Wednesday, June 27, 2018


180627 Escape Rembrandt’s Press 

I wrote Rembrandt’s Ghost in the New Machine as one asset to add to funding the International Print Center & Incubators – IPCI, Inc. – an S-corp, or Benefit Corporation. Writing it was partly a response to my older idea of the teacher in a box. PressGhost was the incarnation of that concept. It’s all about education, after all.
But education is not a good business. It’s not that the U.S. marketplace is big on education now. Peter Bloom wrote Closing of the American Mind about the time I was being pressed out of my teaching job at the University of Washington.
A good teacher, however, will not roll over dead just because the establishment kicks him out of their club lounge. A good art teacher, too, will not go along with the herd if he or she has dug deep into the meaning of the cultural arts.

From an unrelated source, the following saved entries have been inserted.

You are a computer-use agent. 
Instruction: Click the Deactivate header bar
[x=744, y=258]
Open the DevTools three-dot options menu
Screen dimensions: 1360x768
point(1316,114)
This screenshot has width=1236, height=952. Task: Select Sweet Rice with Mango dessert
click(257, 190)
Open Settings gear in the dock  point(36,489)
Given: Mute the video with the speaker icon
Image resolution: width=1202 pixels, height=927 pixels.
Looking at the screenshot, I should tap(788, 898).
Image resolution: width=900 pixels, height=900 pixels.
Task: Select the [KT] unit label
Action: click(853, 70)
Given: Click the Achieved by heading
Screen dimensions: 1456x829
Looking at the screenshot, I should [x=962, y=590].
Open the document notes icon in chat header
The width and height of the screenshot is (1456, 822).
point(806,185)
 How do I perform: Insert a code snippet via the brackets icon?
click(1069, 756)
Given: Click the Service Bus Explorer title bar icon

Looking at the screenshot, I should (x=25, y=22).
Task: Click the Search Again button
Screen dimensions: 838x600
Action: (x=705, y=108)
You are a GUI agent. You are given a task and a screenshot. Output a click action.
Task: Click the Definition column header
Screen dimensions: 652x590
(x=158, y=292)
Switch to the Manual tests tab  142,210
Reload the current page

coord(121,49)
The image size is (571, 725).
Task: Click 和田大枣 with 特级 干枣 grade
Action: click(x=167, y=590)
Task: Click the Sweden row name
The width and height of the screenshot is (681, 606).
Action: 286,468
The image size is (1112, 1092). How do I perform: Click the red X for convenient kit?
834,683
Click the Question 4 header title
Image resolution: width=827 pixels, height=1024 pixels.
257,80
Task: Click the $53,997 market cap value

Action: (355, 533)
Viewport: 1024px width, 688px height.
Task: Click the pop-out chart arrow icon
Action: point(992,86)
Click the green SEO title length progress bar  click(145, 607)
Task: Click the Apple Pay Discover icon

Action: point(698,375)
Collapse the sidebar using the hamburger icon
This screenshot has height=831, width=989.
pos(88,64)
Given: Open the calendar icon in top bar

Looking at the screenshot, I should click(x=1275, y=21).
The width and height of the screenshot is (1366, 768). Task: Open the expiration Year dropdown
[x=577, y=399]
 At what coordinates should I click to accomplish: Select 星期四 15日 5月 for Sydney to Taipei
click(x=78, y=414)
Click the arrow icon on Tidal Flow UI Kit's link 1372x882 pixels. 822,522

I teach creativity, and by inventing ways to connect an art tool (or instrument) to the cultural arts, I walk my talk.
I put my mind to designing the Mini Halfwood Press, then I put my mind in it, i.e., the PressGhost.
My research in printmaking (and this does not apply to its cousins, painting, drawing and sculpture) showed the stronger side of its value: technology. Its cousins in photography, film, video and digital-based systems are more important to education.
Thus, I built on a base of artists’ relationship to people through media such as photographs (of art), cinema, video and digital art. Add to this performance skill and it sums up to what I do, which is gaming.
It is not consumer-type games I do, however, but e-games, which are educational games in the guise of entertainment.
As I write this I am practicing my playing of the game I named, Emeralda: Games for the Gifts of Life. I call it practice, but I’m also producing an essay, words for the culture I learned in college, the life of the mind.
Having exceeded my allotment in years, three-score and ten—I move toward the end of my life in the cultural arts. Its highest level of attainment in education is through the channels of media, and the interface is business exchange—commerce being the oldest form of valuation.
I can think of no better means to teach than by commerce, and this includes the incorporation of buyers and sellers into a mutually beneficial relationship. Corporations have provided the structural means to make the relationship happen. It begins with shareholders in the enterprise and includes the consumers who prove and sustain the value of the enterprise. It’s a recursive relationship that works.
An etching press with a brain, or a teacher in a box, can be a product to sustain interaction and mutual benefits but not if its purchase stops at the old frame of reference, i.e., making prints for consumption. That’s because on that level, prints are the same as paintings and drawing but cheaper.
Continuous interaction between maker and consumer is where printmaking trumps its cousins, painting and drawing because printmaking has cousins in technology, too, and this makes all the difference.
Therefore, IPCI is a corporation; but because IPCI is a cultural arts corporation, it may fall under the S-corp or B-corp mantel—Service and Benefit. My only means to finance the startup is my name to those who know my name is as a teacher and artist. It’s likely I’m better at teaching than I will ever be as an artist; time will tell, and we don’t have any more of it.
What is apparent immediately is that I have a thousand unsold works of art in our storage – works of art which will be disposed of as trash soon after I die. But it doesn’t have to be that way. These thousand works can be used for shares in IPCI, Inc., sold as scrip to finance the incubators (the second “I” in IPCI for which IPCI is unique in all the world).
For it is not only for making prints as consumer products that I have spent my life, but also for the benefit of the Earth’s human life sustainability and that, in turn, is educational benefit.